[Stored items]
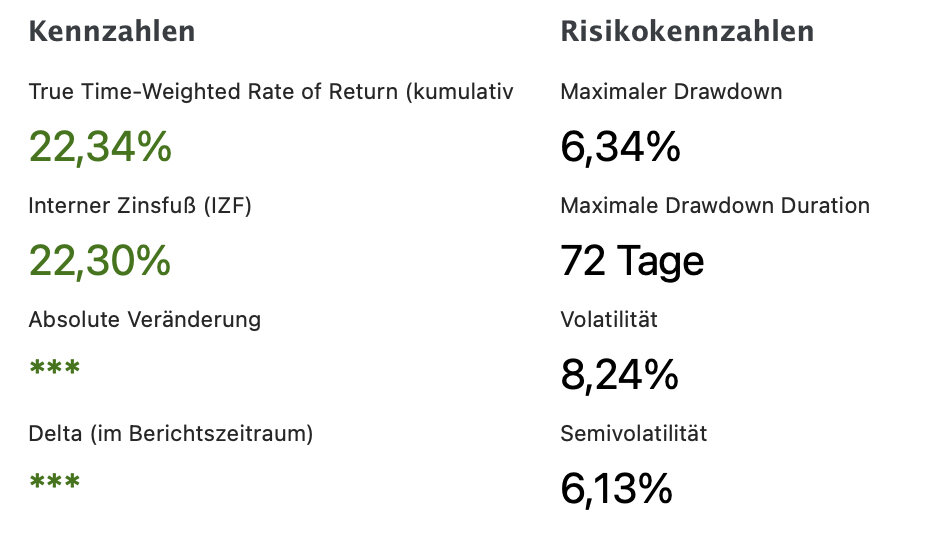Select the 8,24% volatility value
Viewport: 933px width, 540px height.
[x=619, y=376]
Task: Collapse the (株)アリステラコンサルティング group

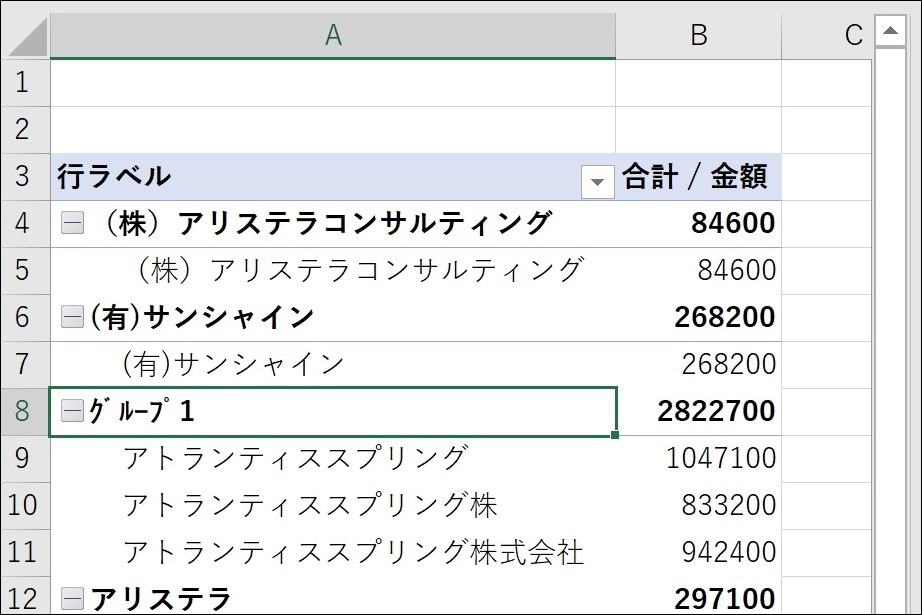Action: click(x=72, y=224)
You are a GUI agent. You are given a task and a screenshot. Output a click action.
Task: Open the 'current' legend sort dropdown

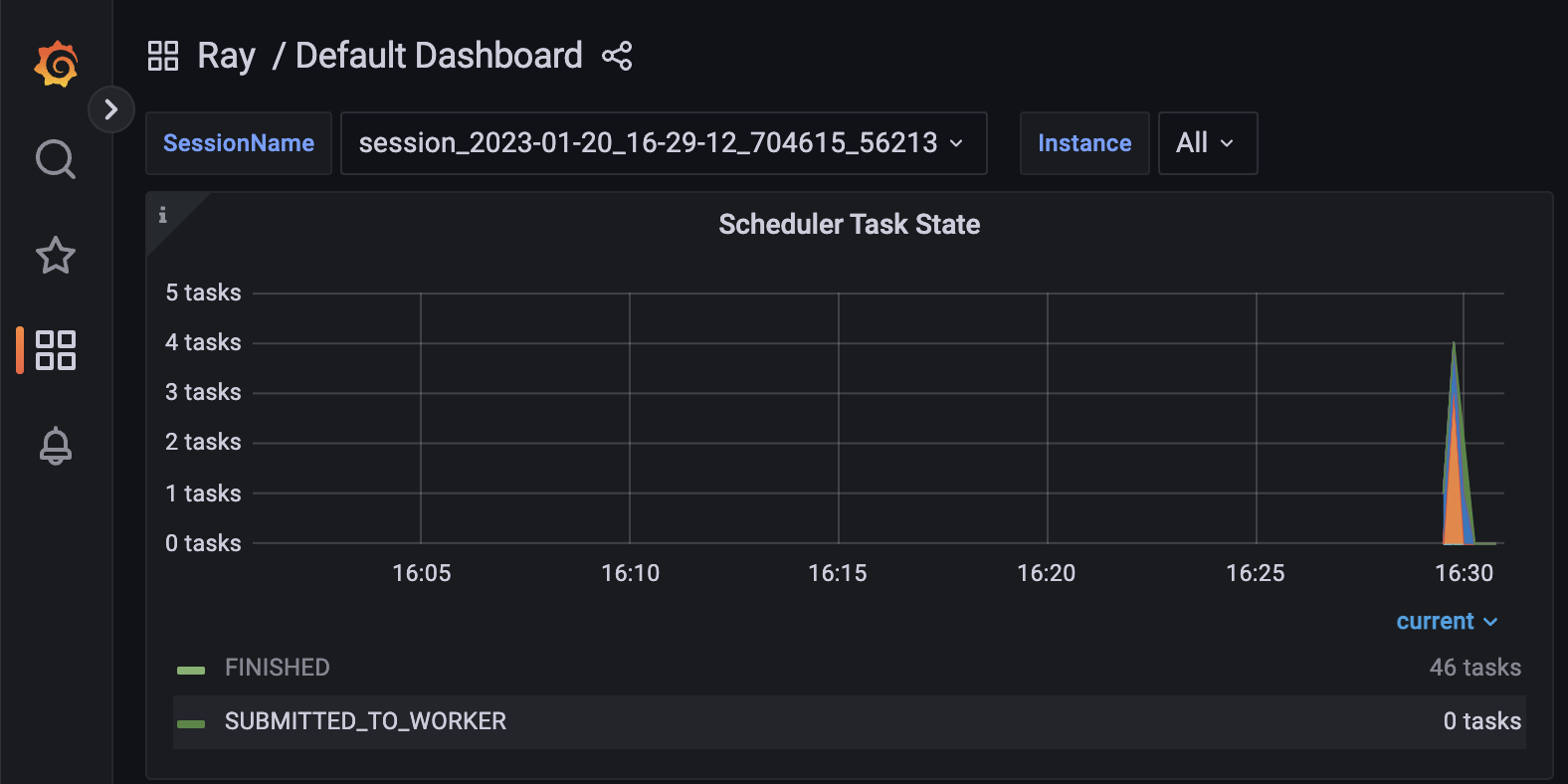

# PROMPT
Begin at the line with "Task: Collapse the (株)アリステラコンサルティング group" and end at the last line of the data above. Reproduce those lines exactly, but not the pictures.

# ANSWER AREA
Task: Collapse the (株)アリステラコンサルティング group

Action: click(x=72, y=224)
You are a GUI agent. You are given a task and a screenshot. Output a click action.
Task: Open the 'current' legend sort dropdown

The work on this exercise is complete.